The modern electric grid is evolving to become a distributed, multidirectional power flow grid with multipoint communications. The need for electric transmission and distribution infrastructure to remain balanced in this multidirectional system—while providing reliable and resilient service—is more important than ever to support the grid of tomorrow. A transition to cleaner energy sources is critical to maintaining reliability in the near term until longer-term solutions can be put in pace.
Despite local natural gas bans in five states, natural gas doesn’t look to be going anywhere soon. According to the 2022 Annual Energy Outlook (AEO), an assessment by the U.S. Energy Information Administration (EIA), natural gas represented approximately 37% of U.S. electricity generating capacity in 2021 and is projected to remain a significant part, around 34%, by 2050. However, the share of renewables in the U.S. electricity generation mix more than doubles to 41% by 2050, overtaking natural gas as the dominant fuel source.
These trendlines present a series of challenges. Natural gas companies, specifically local distribution companies (LDCs), are working to reduce GHG emissions produced by natural gas by replacing methane leak-prone pipes and piloting new carbon-free fuel sources, such as green hydrogen and RNG.
However, cities and municipalities in states in which these natural gas LDCs operate may choose to eliminate natural gas as a fuel.
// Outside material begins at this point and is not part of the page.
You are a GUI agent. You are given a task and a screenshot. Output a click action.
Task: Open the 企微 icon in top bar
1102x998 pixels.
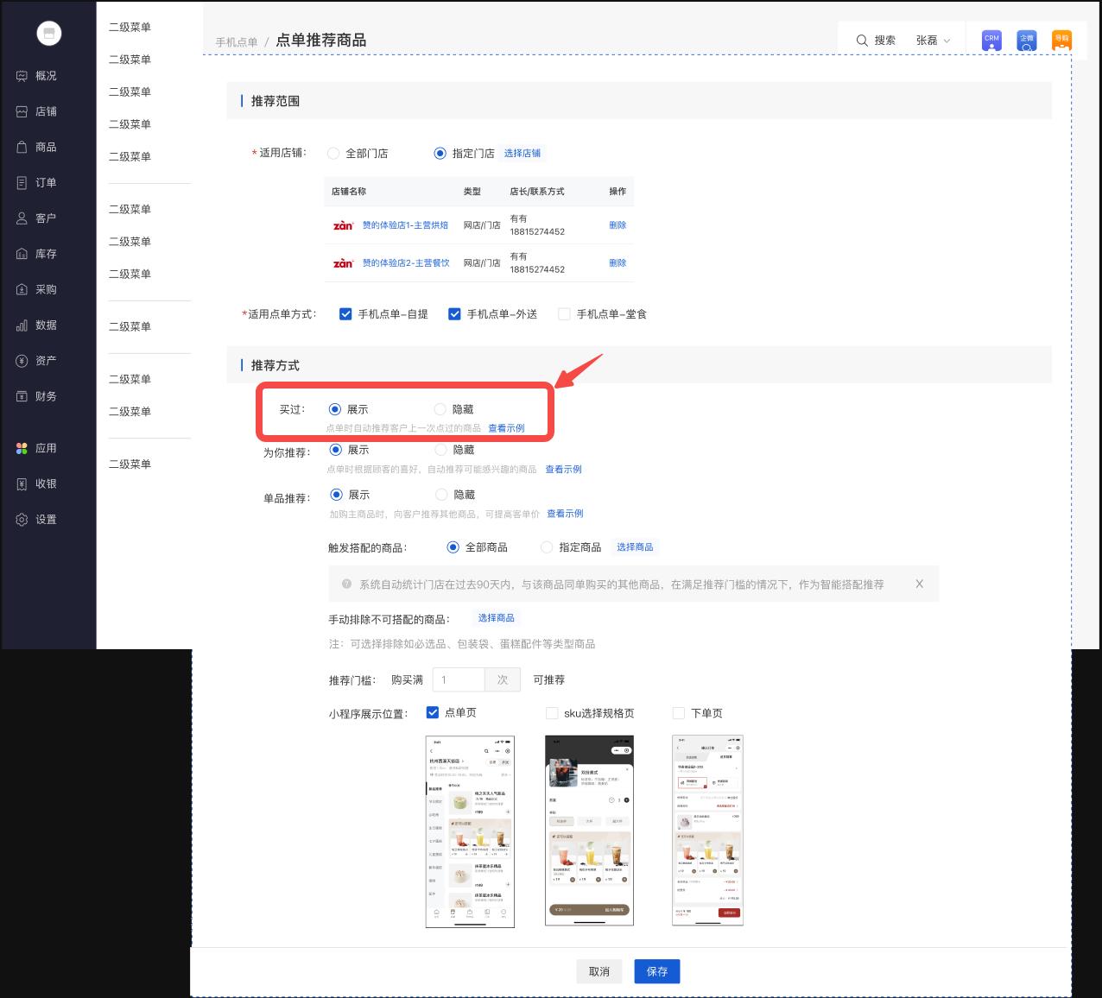click(x=1026, y=40)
These competing interests demonstrate that key stakeholders are often in conflict with one another on the future of natural gas in a lower carbon or carbon-free energy system. Investment dollars will not flow to natural gas pipeline replacement as a means for reducing methane leaks if cost recovery is not assured.
With natural gas serving as the dominant fuel in power generation, eliminating it to heat buildings, for example, requires an increase in electricity production and transmission. Natural gas combined-cycle power generation, like battery storage, can be of value here when used to balance electricity loads as more intermittent and distributed renewable energy resources are added to the electric grid. Yet, unless the electricity powering buildings is generated solely from clean energy sources, bans on natural gas will only shift emissions from the buildings sector to the power generation sector—instead of reducing emissions. What’s more, natural gas use in buildings is more efficient than natural gas used to generate electricity.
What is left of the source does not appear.